Spy Jammer by Daniele Hopkins. (2013)
Our online presence us constantly negotiated by all manner of cookies, pings, passwords and EULAs. Spy Jammer highlights the surveillant nature of online navigation by representing it as a first person stealth action game, where players must attempt to circumvent, circumnavigate and remain hidden from the omniscient ‘eyes’ of websites, agencies, and marketers who buy, sell, and review our personal data.
The Cat and the Coup by Peter Brinson and Kurosh ValaNejad (2011) The Cat and the Coup is a documentary videogame in which you play the cat of Dr. Mohammed Mossadegh, the first democratically elected Prime Minister of Iran. During the summer of 1953, the CIA engineered a coup to bring about his downfall. As a player, you coax Mossadegh back through significant events of his life by knocking objects off of shelves, scattering his papers, jumping on his lap and scratching him. Players bear witness to the events as they unfold, rather than becoming direct actors within them.

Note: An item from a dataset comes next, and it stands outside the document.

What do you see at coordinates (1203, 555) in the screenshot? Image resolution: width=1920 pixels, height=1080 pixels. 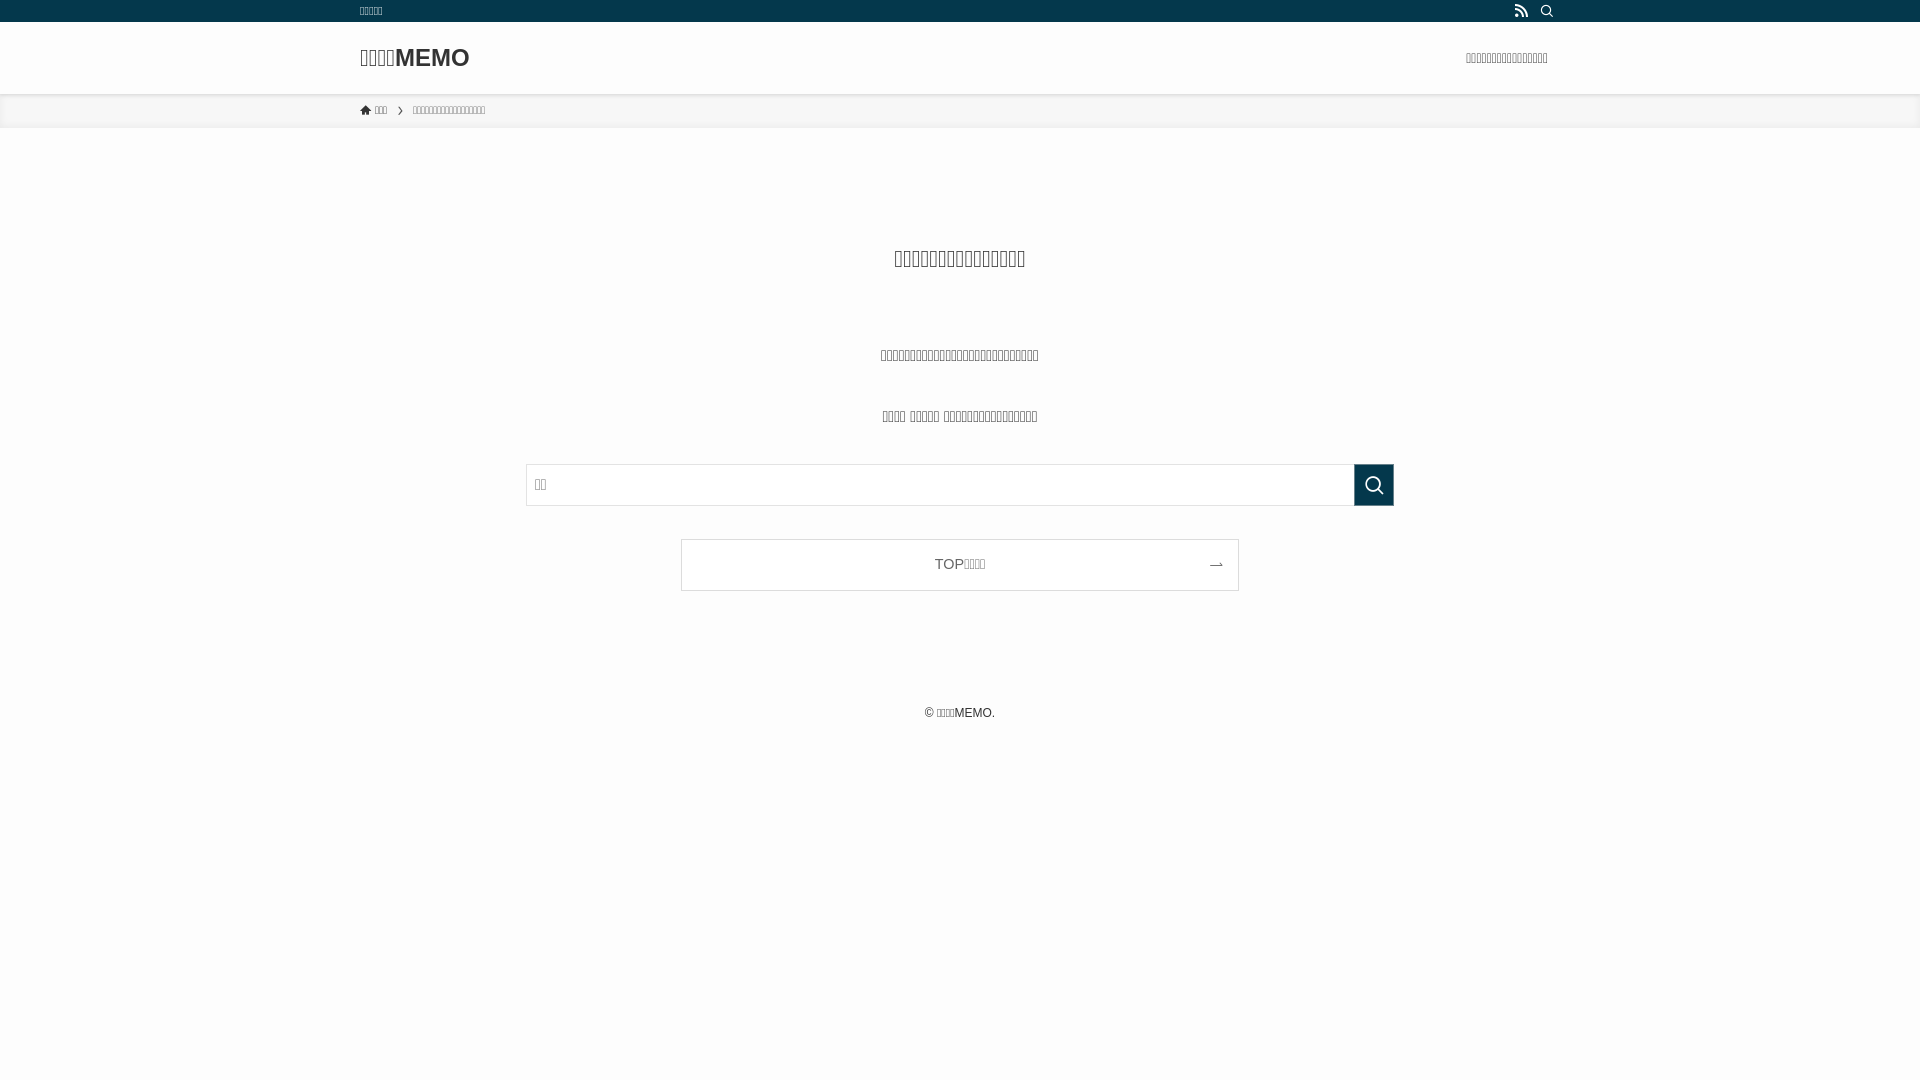 I see `'search'` at bounding box center [1203, 555].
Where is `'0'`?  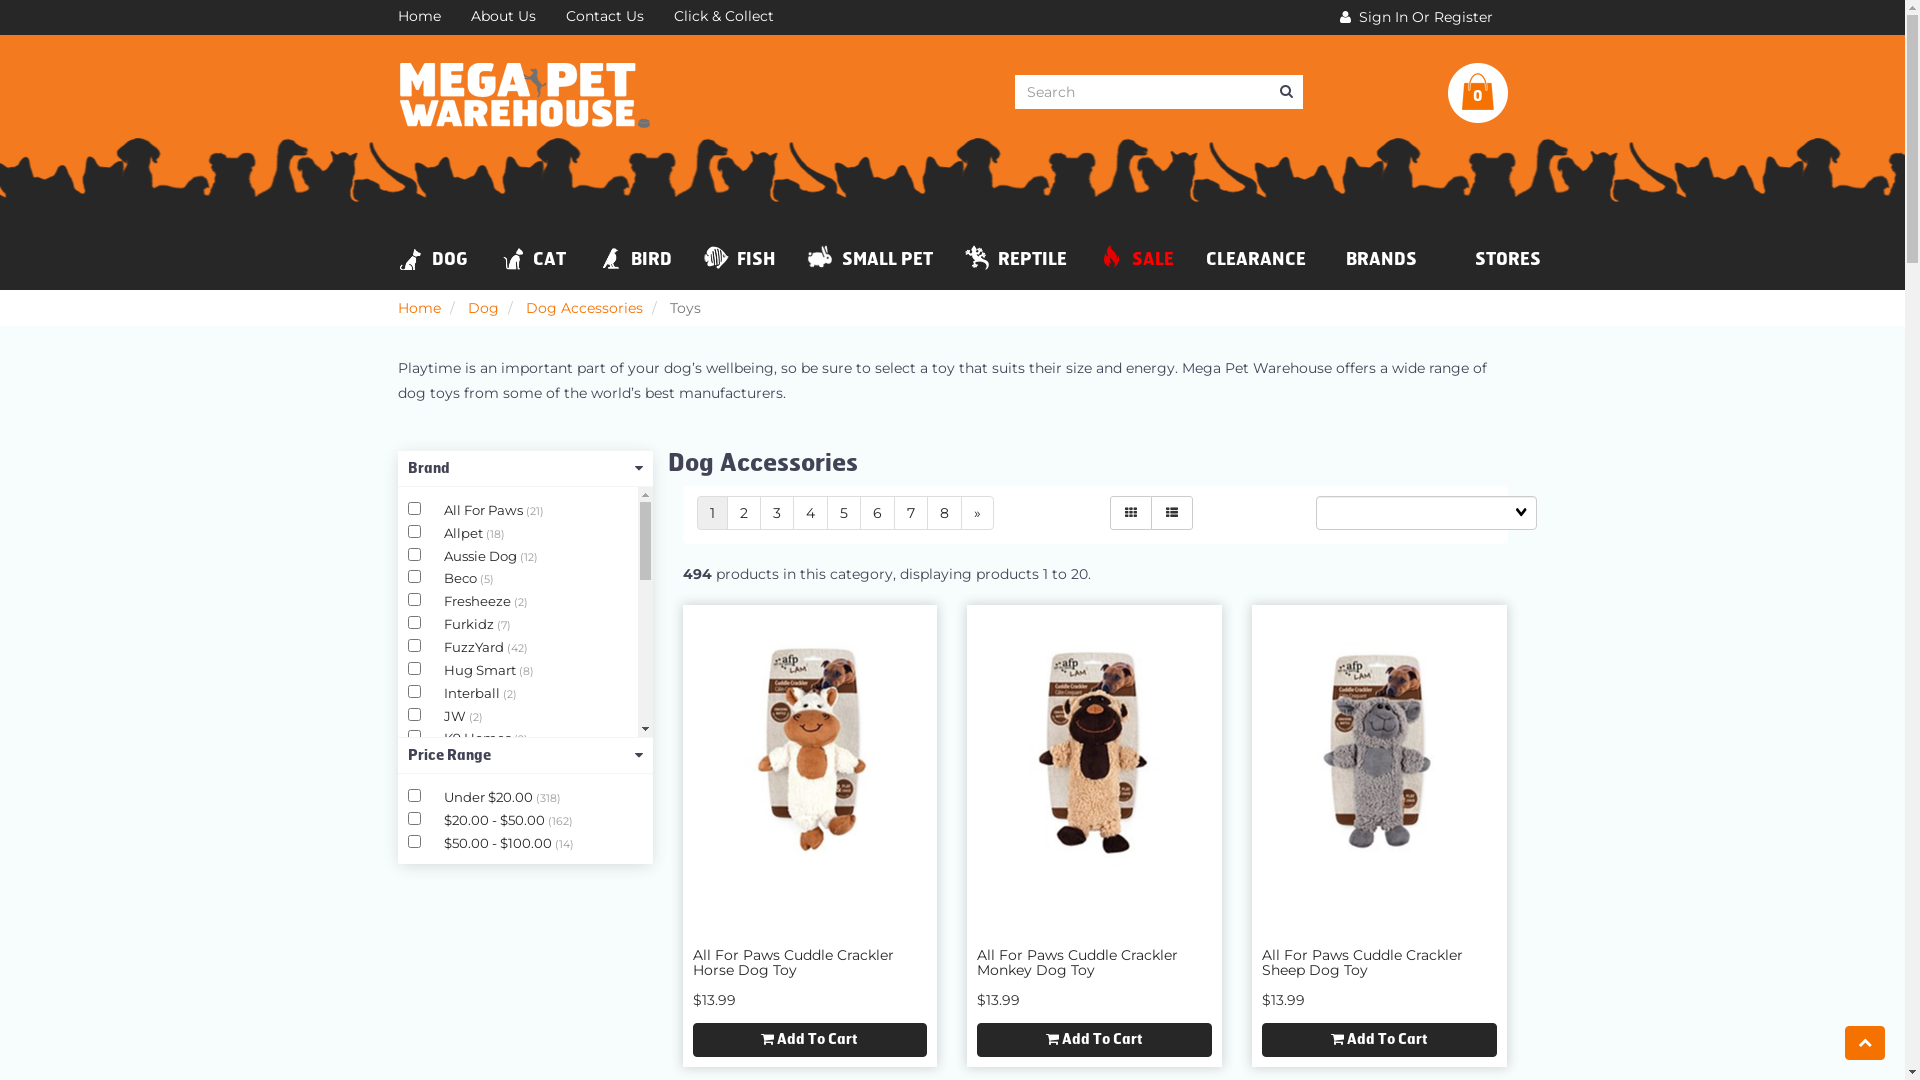 '0' is located at coordinates (1448, 92).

Assent by Oscar Raby.(2014)
In the 1970s, Oscar Raby’s father participated in Chile’s military coup under the rule of Augusto Pinochet. As part of a militia force partrolling rural regions within the country, Raby’s father himself participated in, and bore witness to all manner of atrocities and abuses. Assent revisits this time in Raby’s father’s life, but through the lens of the son having a conversation with his father.Made for the Oculus Rift, Assent asks us to walk with Raby (as his father) through the countryside on the way to a village that was the site of a massacre. It asks us to bear witness to the burden Raby’s father has carried with him, and it’s long lasting effects on Raby himself.?
Skot, Ida and Carolyn also gave presentations at the conference as did Bart and Lynn. Lynn then co-led workshops based on a card game originally developed by Gina Haraszti, Lynn and Nina Czegledy. Nina worked with a team from OCADU to develop one version of the game called Doble Debate which was the main focus of the workshop. The game uses humour, whimsy and imagination to transmit knowledge about a variety of disabilities and to change attitudes about difference and disability.
The card game workshop
Natalie Jeremijenko and Lisa Ma play the card game.